Little is likely to come of the report internationally. A spokesman for the UN Secretary-General urged member states to take it ''seriously and act accordingly'', but China and Russia have indicated they would block any move for an international war-crimes investigation.

The war is over. The Tigers, rumours of tiny cells of still-committed cadres notwithstanding, are finished as a fighting force. But the army remains omnipresent in the north. The Vanni is heavily controlled by the military. Army checkpoints block all traffic. Every 200 or so metres, on almost every road, stands a fortified army post, manned by bored soldiers seemingly uncertain of what threat they are supposed to be guarding against. And every few kilometres stands a massive army cantonment, where those soldiers live. Almost all the building activity since the war has been the army's.

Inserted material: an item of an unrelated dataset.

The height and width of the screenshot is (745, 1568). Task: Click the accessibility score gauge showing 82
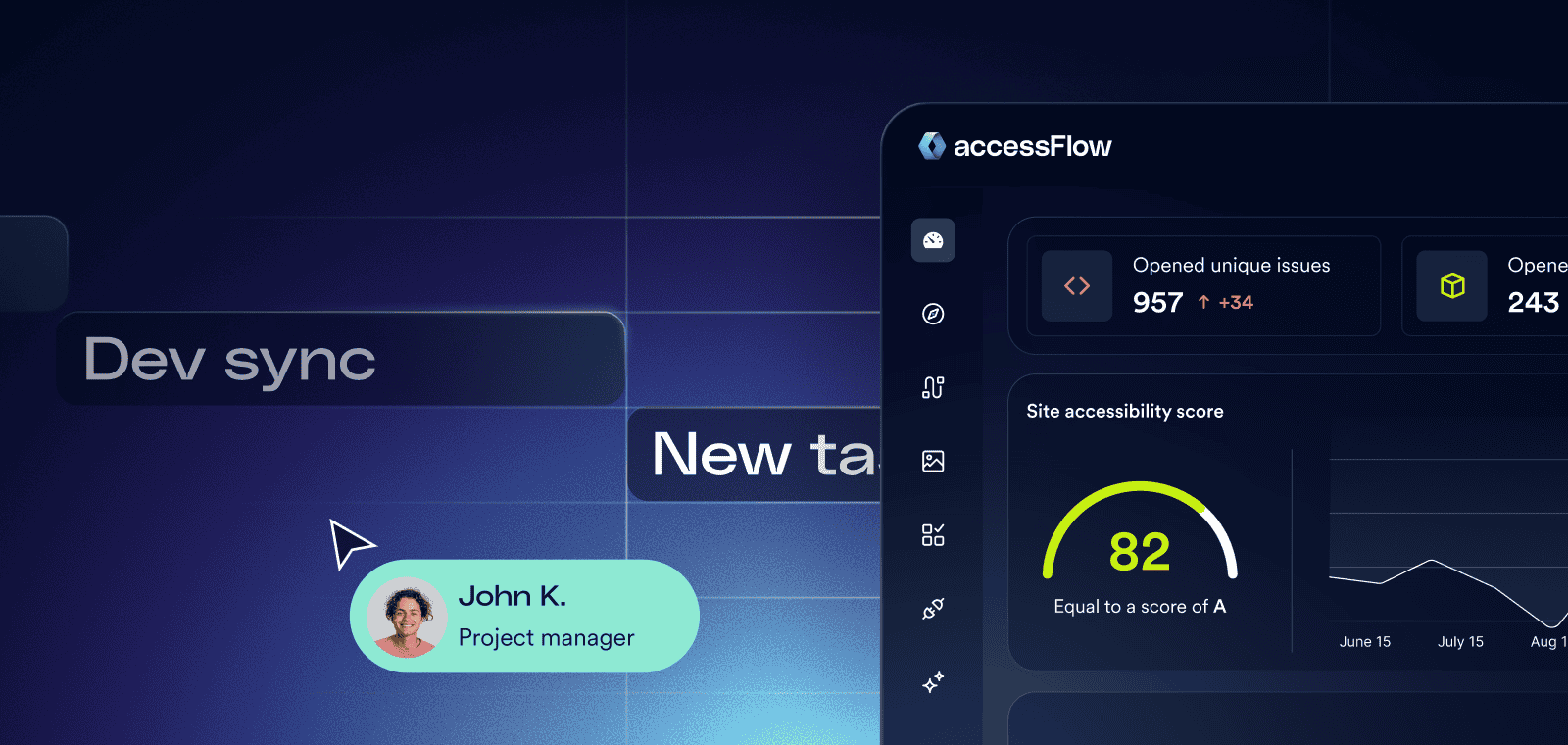tap(1140, 549)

Less than 50 kilometres from Aani's bombed-out home sits a very different village, the City of War Heroes. In Ranajayapura, the government has built 1500 three-roomed homes for soldiers and their families, along with schools, hospitals, gyms and supermarkets. It is a gift, the government says, ''to show our gratitude and appreciation to the brave men and women of our armed forces''. These are the first of 50,000 homes the government has planned for soldiers, and those charged with securing the north will live there permanently.

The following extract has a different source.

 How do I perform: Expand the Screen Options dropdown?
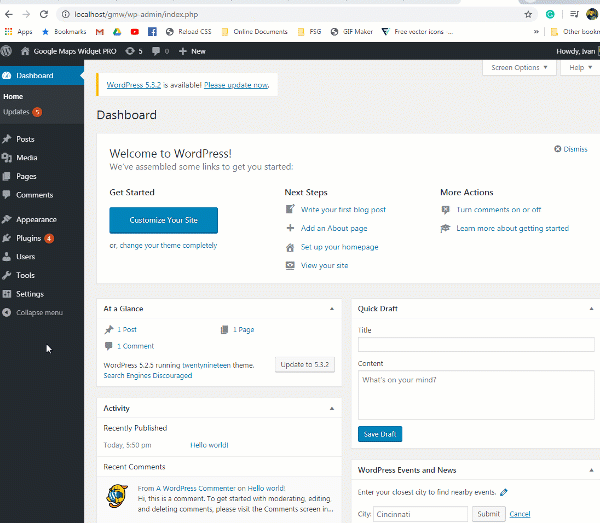[x=521, y=68]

Tamil leaders say this ''militarisation'' of the Vanni is less about security than it is about a non-violent, if less-than-subtle, overwhelming of the minority Tamils. Sumanthiran says the government plans will irrevocably change the Tamil homeland. ''There are about 100,000 soldiers in the north, and if their families also go with them, it will be close to half a million people. You will have a radical alteration of the demography overnight. We … do not say this is the exclusive domain of the Tamils. But it must happen naturally; it cannot be a state-sponsored program to marginalise the people already here.''

In the Mullaitivu district, in the north-east, the final and fiercest fighting took place. The army pushed the rebels and the civilians they held hostage into an increasingly narrow sliver of coastal land, between a lagoon and the sea, until there was nowhere left to run. The death toll in those final few days will probably never be known.

Huge areas in Mullaitivu are still under army control. Rumours of more mass graves persist. But some villages in the district are being resettled.

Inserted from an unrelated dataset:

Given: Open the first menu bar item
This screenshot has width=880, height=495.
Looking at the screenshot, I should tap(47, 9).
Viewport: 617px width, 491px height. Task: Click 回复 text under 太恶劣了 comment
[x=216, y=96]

Nesamani Sukumar, 73, stands barefoot outside his lean-to shop. He was a farmer before the war. His land is ''gone'' and he is resigned to never getting it back. The plastic toys and bottles of soft drink he offers for sale grow dusty hanging from the shop's awning. Business is slow, for few people have come back, and fewer still have money to spend. His son and daughter were killed in the war he says, tapping his finger on his heart. His neighbours are missing; he doesn't know what happened to them. ''Before the war, I had a lot of money, I had a nice house, I had my family, everything I could need. But I lost everything and everyone too.''

*Some names have been changed to protect identities.